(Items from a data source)
= = = = = = =
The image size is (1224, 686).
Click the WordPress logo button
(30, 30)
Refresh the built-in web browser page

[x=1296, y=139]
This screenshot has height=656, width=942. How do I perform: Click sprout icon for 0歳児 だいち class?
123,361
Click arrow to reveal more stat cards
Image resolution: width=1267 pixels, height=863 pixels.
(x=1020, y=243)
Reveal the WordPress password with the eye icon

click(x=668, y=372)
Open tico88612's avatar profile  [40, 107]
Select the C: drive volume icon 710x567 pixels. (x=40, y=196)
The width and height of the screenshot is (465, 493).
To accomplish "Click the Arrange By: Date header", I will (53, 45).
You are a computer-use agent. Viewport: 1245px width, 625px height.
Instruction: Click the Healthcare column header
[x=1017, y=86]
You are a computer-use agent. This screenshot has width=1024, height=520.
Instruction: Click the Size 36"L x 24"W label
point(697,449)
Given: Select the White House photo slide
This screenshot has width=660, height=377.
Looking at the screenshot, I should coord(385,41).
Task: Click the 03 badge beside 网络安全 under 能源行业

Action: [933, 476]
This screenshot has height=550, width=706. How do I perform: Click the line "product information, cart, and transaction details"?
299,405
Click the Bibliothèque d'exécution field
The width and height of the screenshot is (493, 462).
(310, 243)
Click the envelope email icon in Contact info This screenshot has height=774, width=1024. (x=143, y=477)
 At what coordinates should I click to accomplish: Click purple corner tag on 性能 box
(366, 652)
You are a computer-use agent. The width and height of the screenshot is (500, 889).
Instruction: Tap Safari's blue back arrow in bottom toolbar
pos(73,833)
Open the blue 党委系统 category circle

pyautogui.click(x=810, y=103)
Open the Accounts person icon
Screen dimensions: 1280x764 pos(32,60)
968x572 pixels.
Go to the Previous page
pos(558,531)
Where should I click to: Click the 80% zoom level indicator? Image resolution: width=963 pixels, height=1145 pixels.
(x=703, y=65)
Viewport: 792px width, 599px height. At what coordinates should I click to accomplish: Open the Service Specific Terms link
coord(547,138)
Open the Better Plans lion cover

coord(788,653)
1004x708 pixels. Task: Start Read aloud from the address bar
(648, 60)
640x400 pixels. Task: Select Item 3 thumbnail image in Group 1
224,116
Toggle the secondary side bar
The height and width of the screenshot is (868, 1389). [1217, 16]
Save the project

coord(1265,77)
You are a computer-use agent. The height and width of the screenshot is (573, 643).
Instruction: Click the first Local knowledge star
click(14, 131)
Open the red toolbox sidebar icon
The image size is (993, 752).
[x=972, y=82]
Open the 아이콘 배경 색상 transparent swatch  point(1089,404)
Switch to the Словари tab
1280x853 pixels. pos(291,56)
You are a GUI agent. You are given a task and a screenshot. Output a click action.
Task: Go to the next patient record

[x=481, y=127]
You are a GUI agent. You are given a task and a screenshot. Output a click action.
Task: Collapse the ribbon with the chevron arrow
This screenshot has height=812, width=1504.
= = = = = = =
WHAT THE TASK ASKS
The lines from the one holding "Toggle the secondary side bar" to the last line of the entries, both included: retype them exactly and give nothing else.

FINAL ANSWER
Toggle the secondary side bar
The height and width of the screenshot is (868, 1389). [1217, 16]
Save the project

coord(1265,77)
You are a computer-use agent. The height and width of the screenshot is (573, 643).
Instruction: Click the first Local knowledge star
click(14, 131)
Open the red toolbox sidebar icon
The image size is (993, 752).
[x=972, y=82]
Open the 아이콘 배경 색상 transparent swatch  point(1089,404)
Switch to the Словари tab
1280x853 pixels. pos(291,56)
You are a GUI agent. You are given a task and a screenshot. Output a click action.
Task: Go to the next patient record

[x=481, y=127]
You are a GUI agent. You are given a task and a screenshot. Output a click action.
Task: Collapse the ribbon with the chevron arrow
This screenshot has height=812, width=1504.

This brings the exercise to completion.